Memory guards between Zig and Global Assembly

whitehexagon · November 15, 2025, 10:54am

I now have interrupts working via some global assembly (aarch64/armv8) on my Zig PinePhone OS project Currently it just calls back into Zig via exported fn. But I need to avoid running ‘slow’ code in the Zig IRQ handlers.

So I was thinking to add some shared flags between asm and Zig for each IRQ. Maybe just some paired LDXR and STXR calls from the assembly side. And export that memory to Zig. Since I dont think Zig’s volatile pointers are designed for this? what would be the Zig way of interacting with these flags in a memory guarded way.

My assembly is very rusty, and not sure if I also need some Acquire semantics on both sides too. It obviously needs to be lightweight and fast. eg. I know my SoC has some spinlock hardware, but that seems a bit heavy handed for a simple memory guard. And my A53 doesnt seem to have CAS. Any thoughts or advice please?

ww520 · November 15, 2025, 6:27pm

Just to clarify, you want to share memory between different CPUs, right? Not particularly between the assembly and Zig code? Since the interrupt handler in assembly calling back into the Zig code runs on the same CPU, no memory guard is needed.

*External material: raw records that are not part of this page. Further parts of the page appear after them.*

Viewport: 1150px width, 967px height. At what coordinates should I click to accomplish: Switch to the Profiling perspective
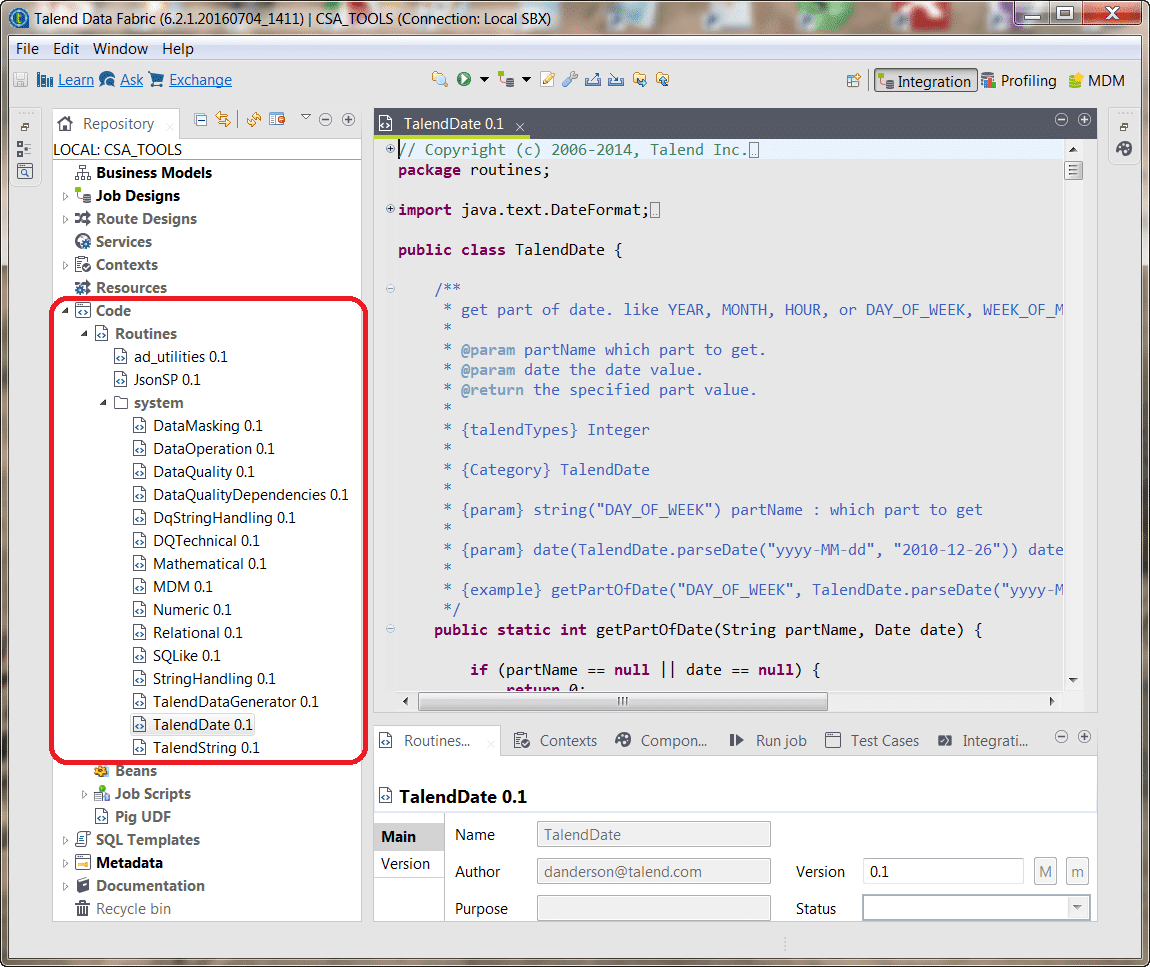point(1019,80)
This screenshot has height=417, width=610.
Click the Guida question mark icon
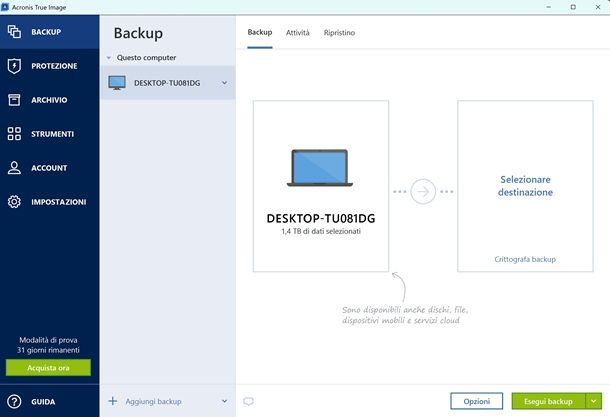tap(14, 401)
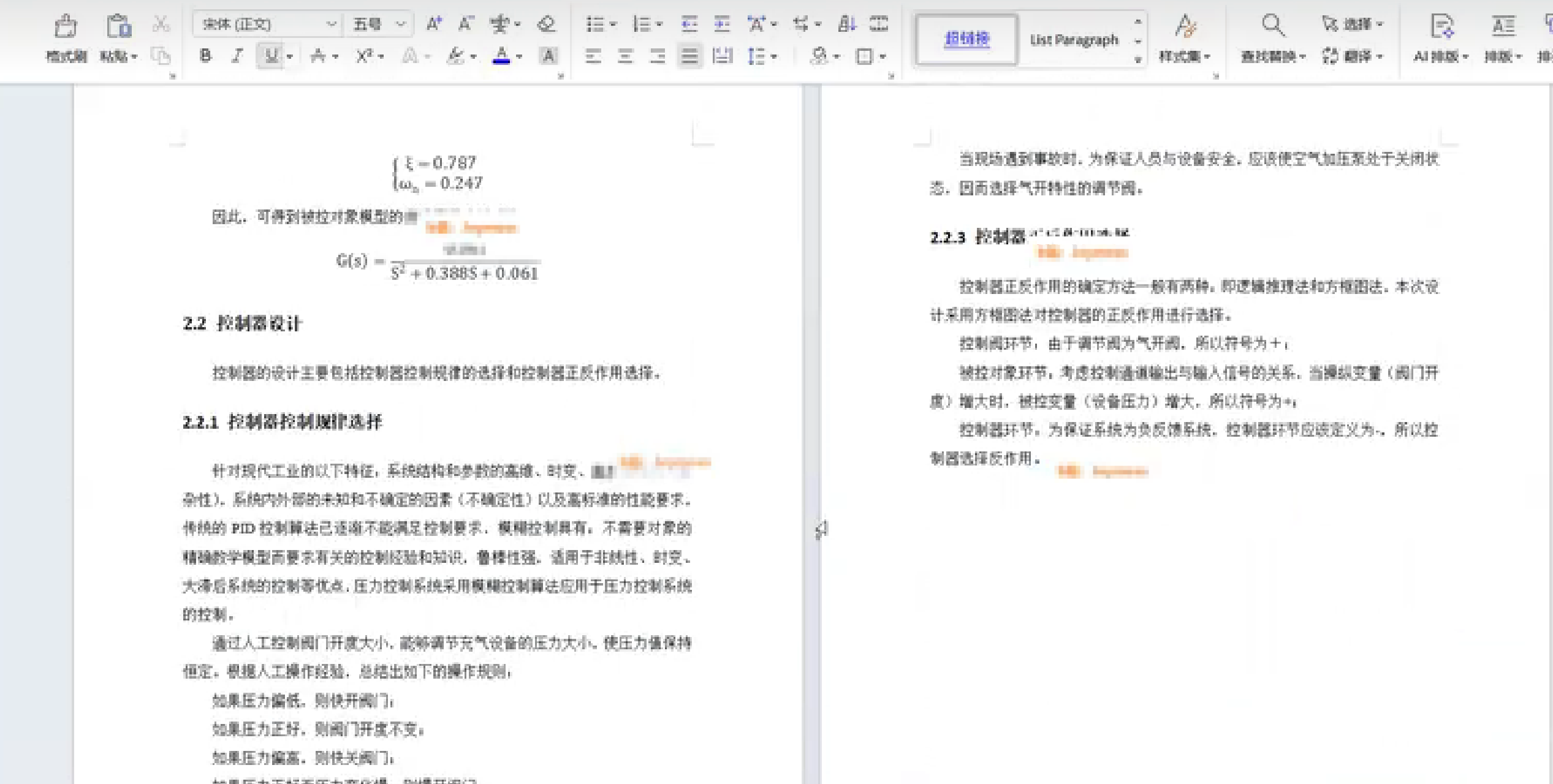Open Find and Replace magnifier icon
This screenshot has width=1553, height=784.
click(x=1272, y=25)
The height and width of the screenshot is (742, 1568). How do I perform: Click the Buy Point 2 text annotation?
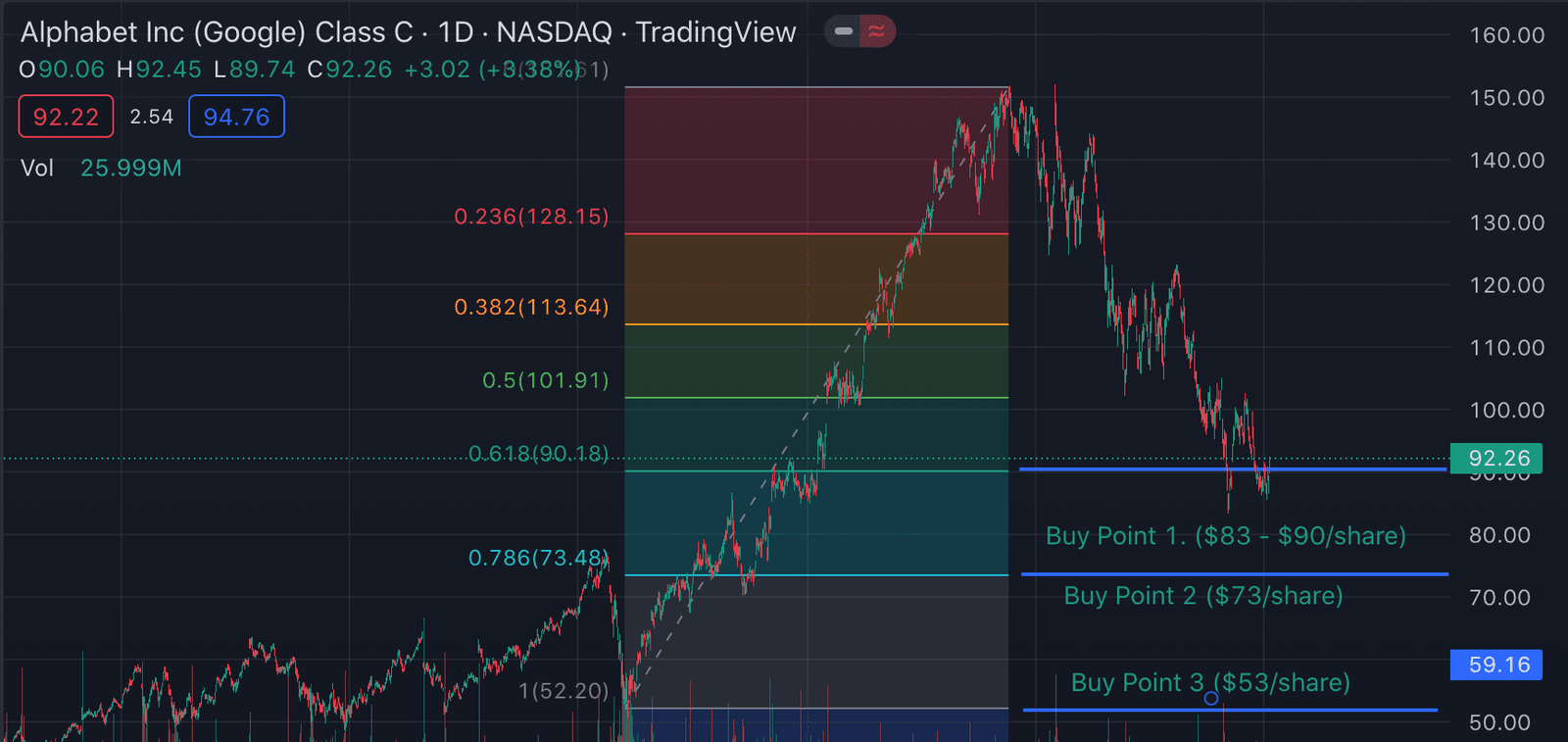[x=1202, y=595]
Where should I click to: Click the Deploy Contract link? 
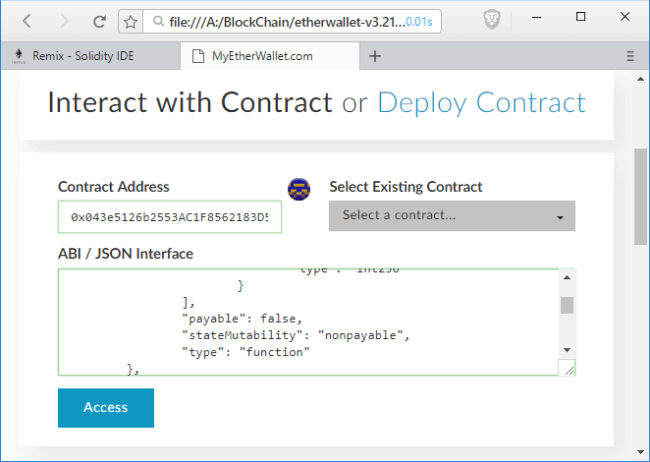pos(481,102)
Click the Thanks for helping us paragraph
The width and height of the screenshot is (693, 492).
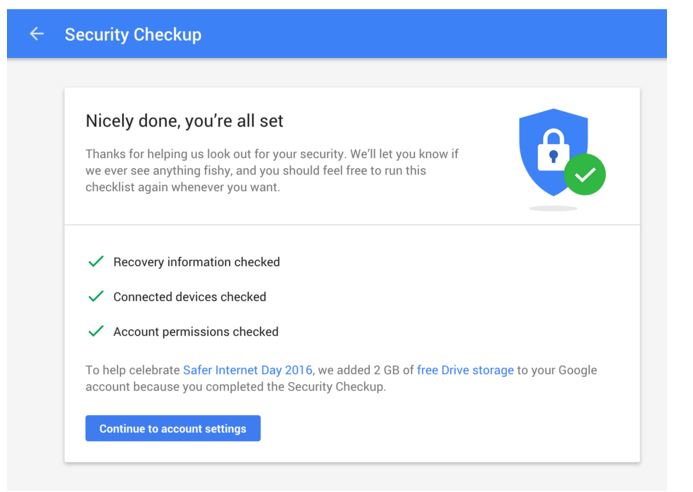[x=270, y=171]
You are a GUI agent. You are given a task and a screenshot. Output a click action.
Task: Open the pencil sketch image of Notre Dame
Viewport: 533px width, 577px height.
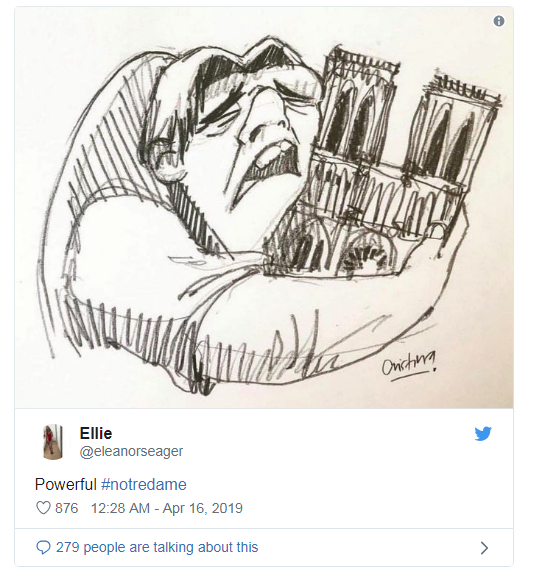tap(264, 207)
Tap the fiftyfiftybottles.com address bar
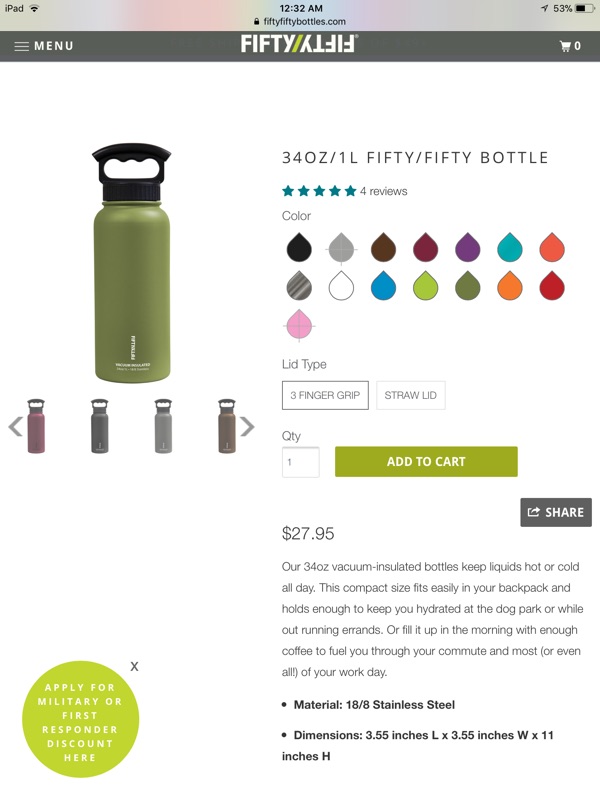Screen dimensions: 600x800 300,21
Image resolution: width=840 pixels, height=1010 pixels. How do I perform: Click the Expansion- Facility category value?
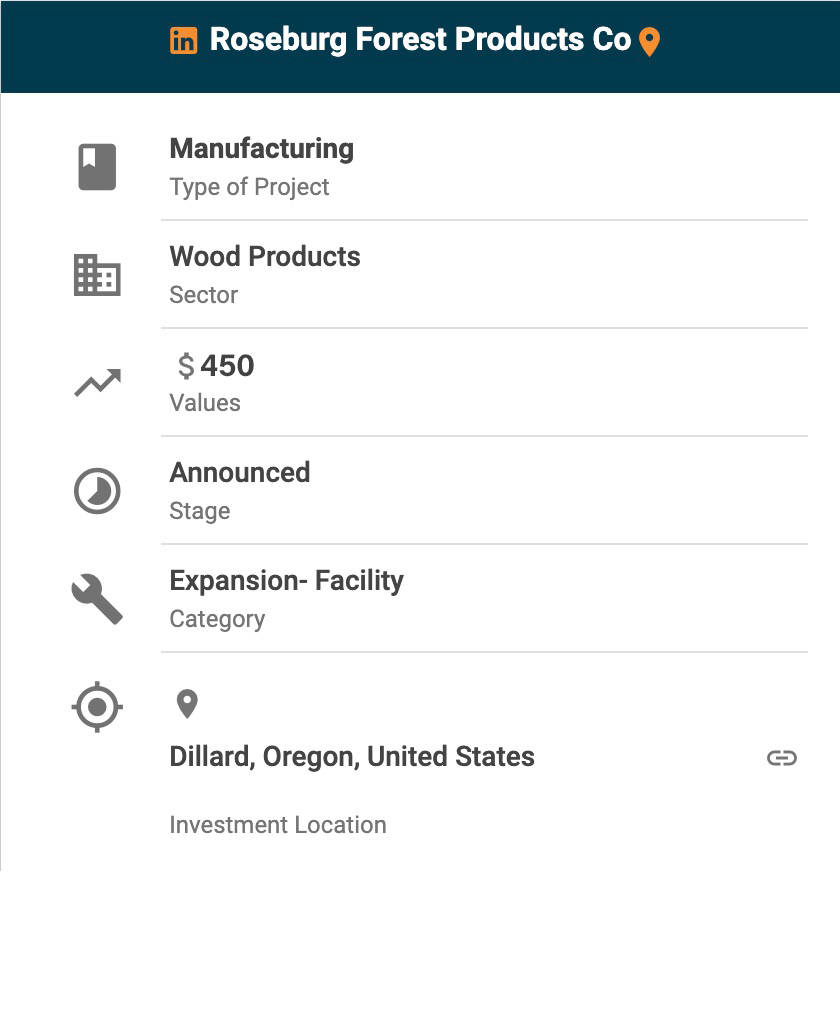tap(287, 581)

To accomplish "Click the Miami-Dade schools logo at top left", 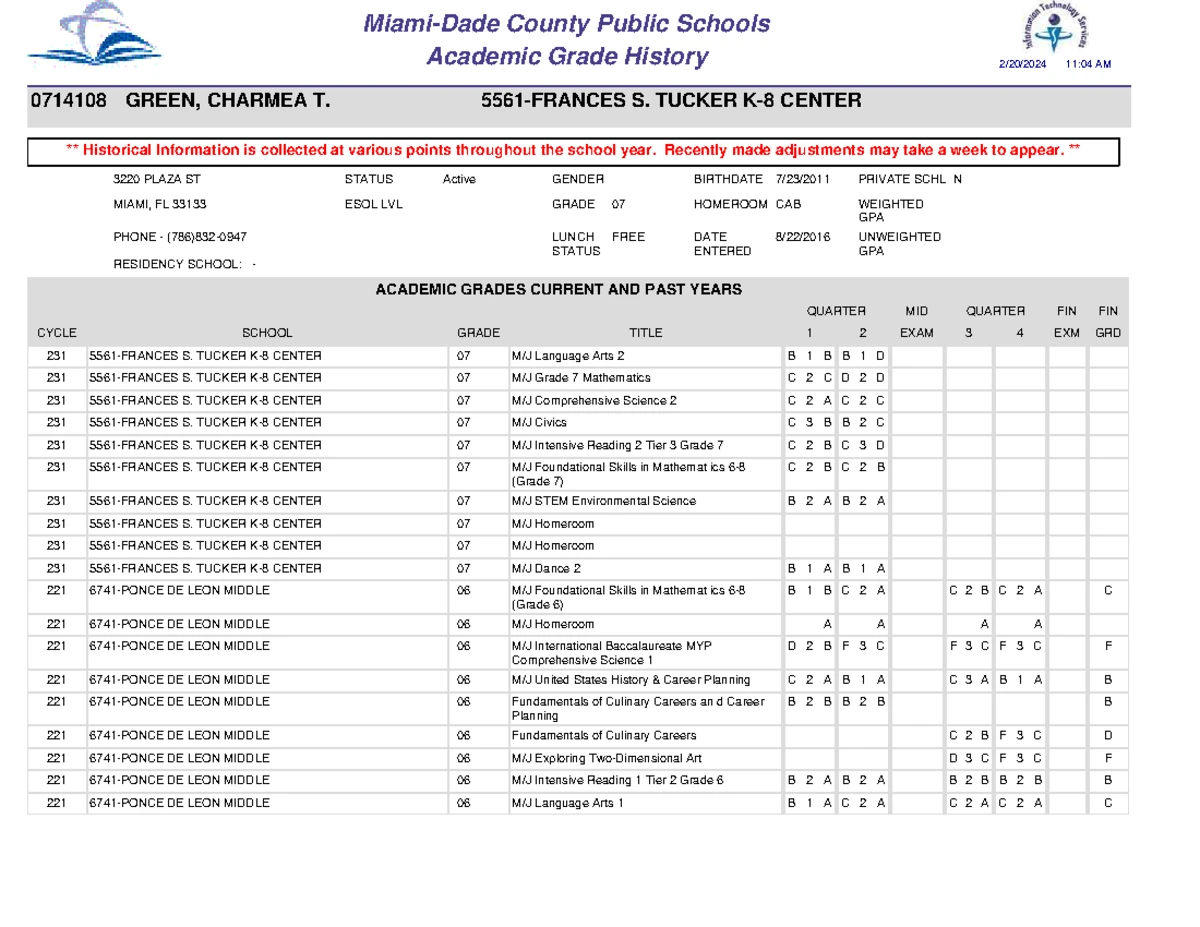I will click(x=93, y=39).
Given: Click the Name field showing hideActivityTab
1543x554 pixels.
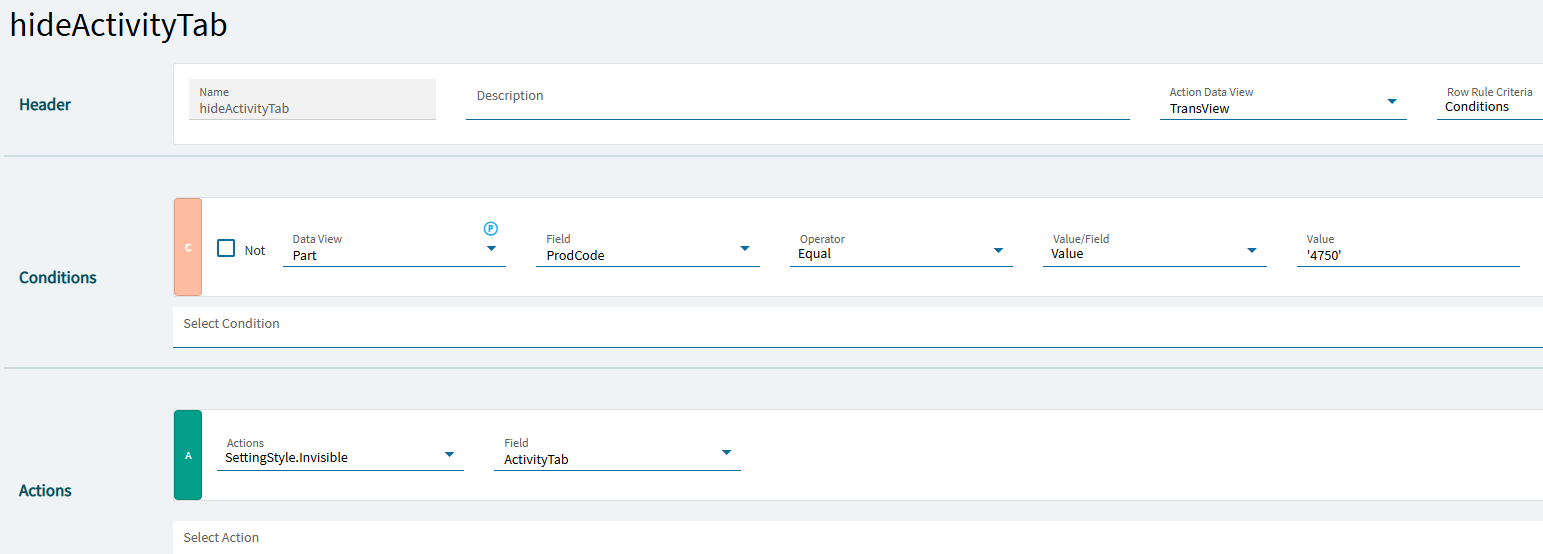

I assume your scenario is the following. Let me know if it’s off.

IRQ happens. A CPU (1) with the IRQ affinity is interrupted to handle it.
The IRQ assembly handler runs on the CPU1 calls into a Zig function [A].
The IRQ handling completes. The call returns from Zig [A] to assembly and the IRQ handler exits. CPU1 resumes its normal execution.
Meanwhile some Zig code [B] is running on another CPU (2).

You want to share memory between [A] and [B].

Zig has the Atomics primitives to deal with cross thread (cross CPU) memory access. Also the std.atomic.Value wrapper make life much easier to use the atomics on a specific type of value.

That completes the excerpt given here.